27 Sep 2018

Eva Rosa Morey

The Youth Empowerment Revolution: Part One

Education Entrepreneurship Future Social Enterprise Youth

Seeing the Young Change Agents program through the eyes of a young person.

As a young person, it is often easy to forget that your voice deserves to be heard. The wildly imaginative aspirations of our early childhood are so soon stamped out by an urgent, oppressive need to be ‘realistic’, brought about at the same time as the acne and bad haircuts of adolescence begin to take hold. This sudden, crushing realisation — that your dreams of becoming an astrophysicist or a professional ballerina are just too far out of reach — is radically disempowering for a young person. You are expected to go out into the world of huge, grown up problems with the belief that you are too young and thus too insignificant to do anything about them.

It’s really scary.

But it only takes three days to prove this whole idea wrong.

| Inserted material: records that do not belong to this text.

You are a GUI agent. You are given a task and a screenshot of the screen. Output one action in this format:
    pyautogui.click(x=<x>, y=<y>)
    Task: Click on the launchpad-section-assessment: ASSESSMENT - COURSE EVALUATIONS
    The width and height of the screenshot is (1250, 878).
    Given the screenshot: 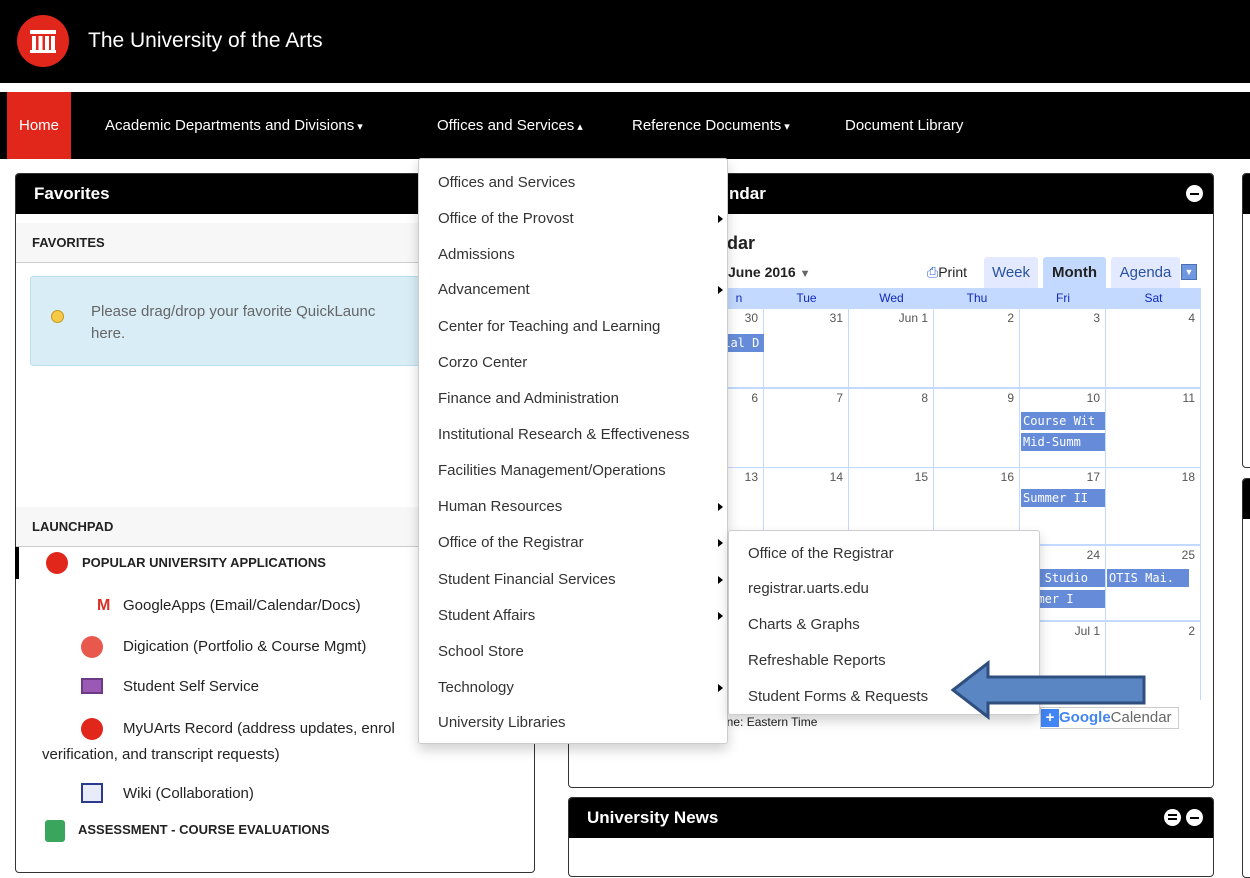 What is the action you would take?
    pyautogui.click(x=275, y=830)
    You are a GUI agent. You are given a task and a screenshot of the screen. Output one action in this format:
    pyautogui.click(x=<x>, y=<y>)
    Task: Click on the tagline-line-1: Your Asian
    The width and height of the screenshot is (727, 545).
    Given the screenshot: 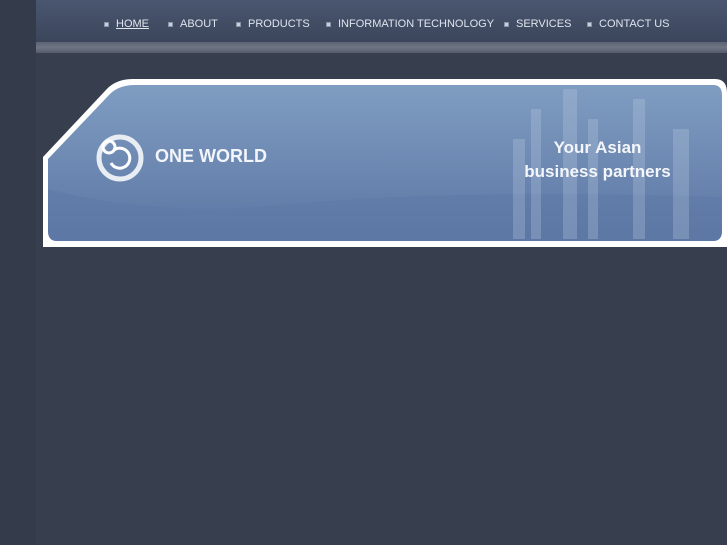 What is the action you would take?
    pyautogui.click(x=598, y=148)
    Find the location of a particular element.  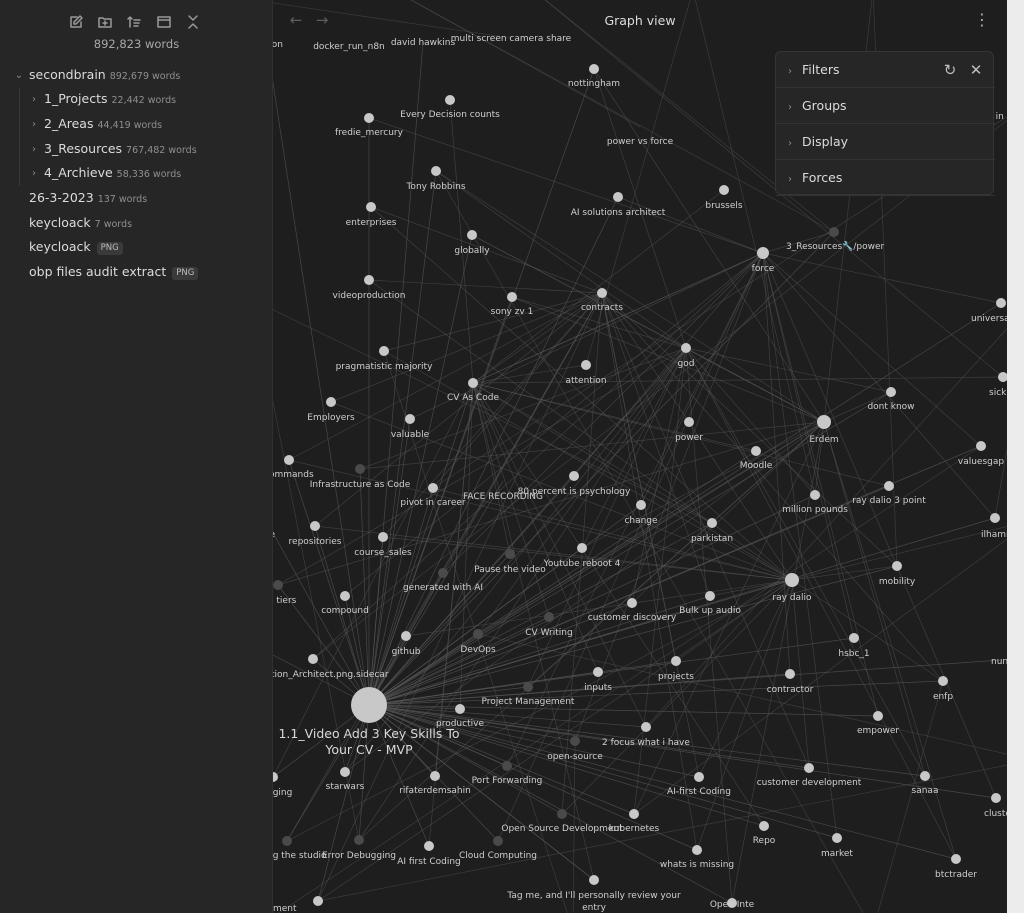

more-options-icon: ⋮ is located at coordinates (982, 20).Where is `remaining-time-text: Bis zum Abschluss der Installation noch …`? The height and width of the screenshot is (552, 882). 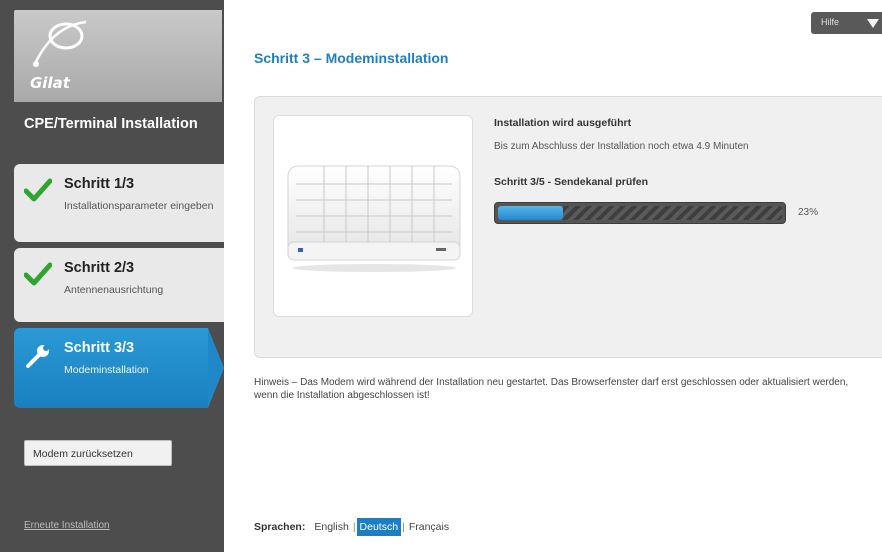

Going into the Young Change Agents program, I was unsure of what to expect. When everyone was asked to raise their hand if they knew what a social enterprise was, I did that thing where I kind of raised my arm halfway and flopped it around limply to indicate my lack of confidence. What I didn’t know then, but I can tell you now, is that a social enterprise is basically the fusion of a business and a charity; an organisation that uses a business model and commercial strategies but is dedicated to intentionally tackling social problems. Pretty epic.

In my team were my two of my school friends, another girl from my grade and one girl I’d never met before. By some miracle, we all clicked almost instantly, and incredibly well — bringing a well-rounded, diverse range of skills and interests to the table.

I don’t think that I’ve ever learnt more over a two day timespan. Over the two days, I was bombarded with a stream of real world business terms that I’d never heard of before: Social lean canvas! Key metrics! Market validation! and a series of intensively focused strategising sessions that pushed my mental capacity to its limits. However, a couple of minutes of confusion would always give way to a some kind of epic lightbulb moment — I could feel these terms settling into place in my head with satisfying clicks as the activities went on. I felt capable. All these huge issues that I had always knew needed fixing but had forever seemed too huge to conquer suddenly felt so entirely conquerable!

Through the process of ideation and root cause analysis, my team developed an idea for a social enterprise called Piecemeal. The premise of Piecemeal was to attempt to combat sweatshop labour in developing countries. We aimed to do this through the creation of a sustainable, unisex clothing brand that would sell t-shirts made in ethical spaces in developing communities, providing an alternative source of employment for workers that would otherwise be forced into the damaging sweatshop industry. Each clothing item would feature a scannable link to the story of an individual who had created that item of clothing, bridging the gap between consumer and producer.

Thanks to the dedicated guidance of our mentors and the program facilitators, our ability to perform so effectively as a group and the immense amount of dedicated effort we were able to contribute to our cause, Piecemeal managed to win every single mini challenge we were presented with, and then later the final pitch as well as the people’s choice. This will forever be one of my proudest achievements — but even more so than this, the amount of confidence and value I’ve gained as a result of this program has completely altered my view of myself as a young woman in the world. I know now that the fact that I am a young person does not in any way hinder the impact I am able to have, or devalue any of my input. In fact, it might just be the catalyst in my journey as an agent of change.